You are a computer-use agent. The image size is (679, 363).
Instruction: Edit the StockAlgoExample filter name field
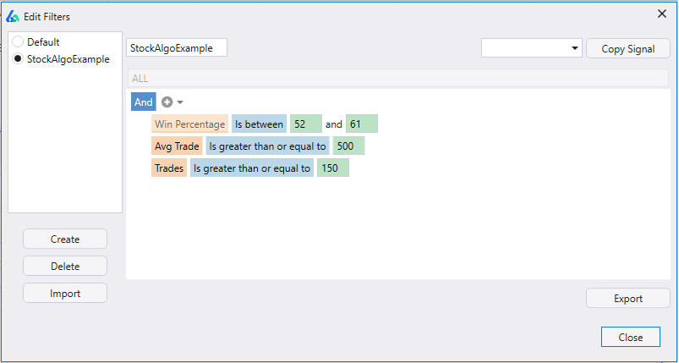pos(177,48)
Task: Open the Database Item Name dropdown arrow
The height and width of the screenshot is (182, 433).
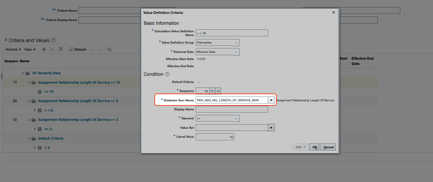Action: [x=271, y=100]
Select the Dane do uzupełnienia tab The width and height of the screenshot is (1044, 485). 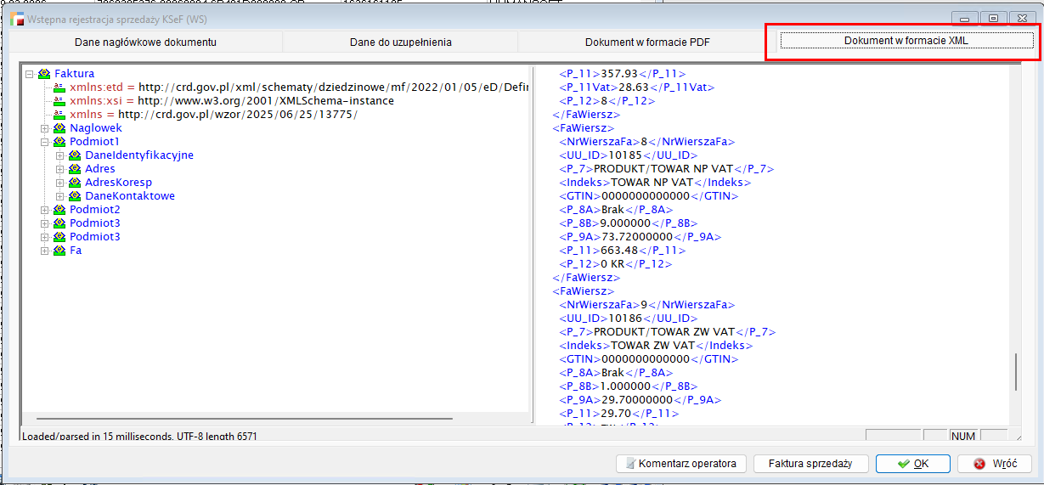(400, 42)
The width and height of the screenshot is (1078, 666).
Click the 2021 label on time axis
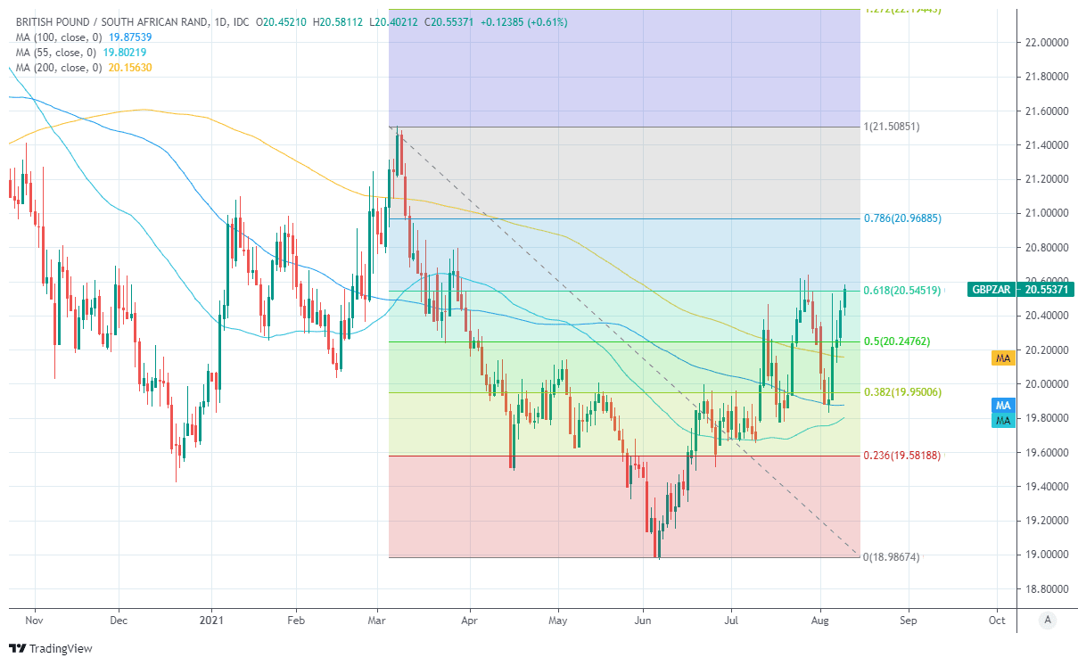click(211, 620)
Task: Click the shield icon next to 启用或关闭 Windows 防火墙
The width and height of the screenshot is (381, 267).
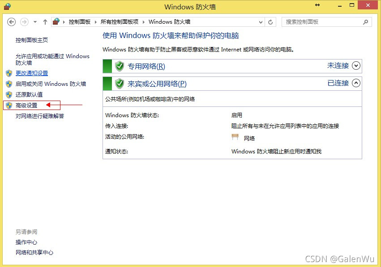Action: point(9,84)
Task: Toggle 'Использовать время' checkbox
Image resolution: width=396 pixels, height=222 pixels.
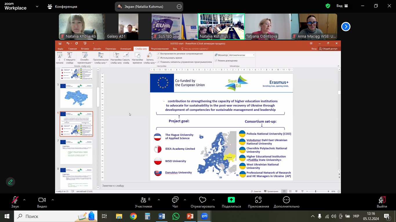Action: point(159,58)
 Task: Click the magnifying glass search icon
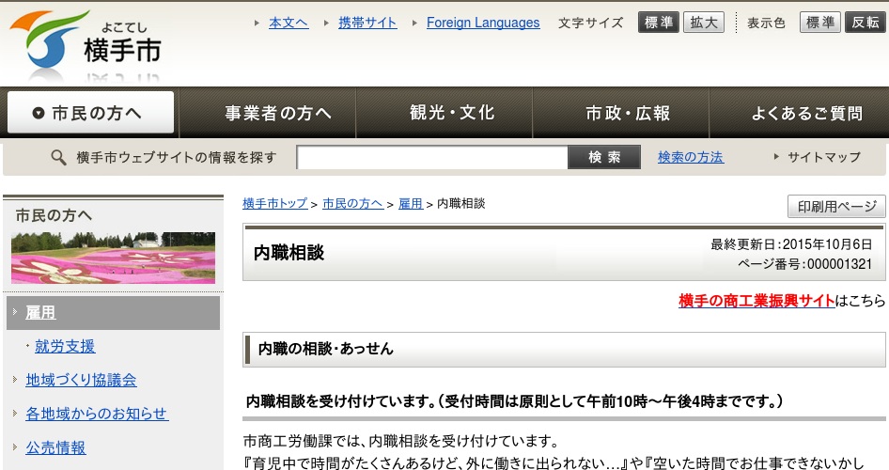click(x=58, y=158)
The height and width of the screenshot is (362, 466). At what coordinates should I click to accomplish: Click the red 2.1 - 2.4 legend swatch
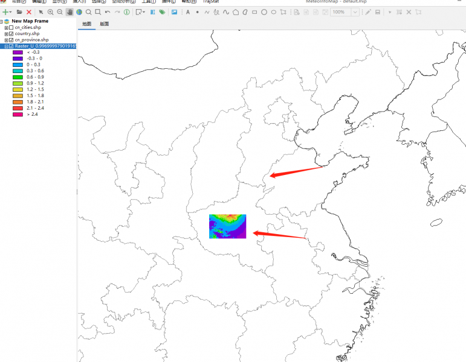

********************

▸ **WHAT THIS TASK INVOLVES**
Starting at the line that holds "The width and height of the screenshot is (381, 267)." and stopping at the last line of the listing above, write out each line exactly as it appears, and omit the pictures.

▸ **OUTPUT FOR THIS TASK**
The width and height of the screenshot is (381, 267).
Action: point(9,84)
Task: Toggle 'Использовать время' checkbox
Image resolution: width=396 pixels, height=222 pixels.
Action: point(159,58)
 Task: Click the magnifying glass search icon
click(x=58, y=158)
The height and width of the screenshot is (362, 466). At what coordinates should I click to accomplish: Click the red 2.1 - 2.4 legend swatch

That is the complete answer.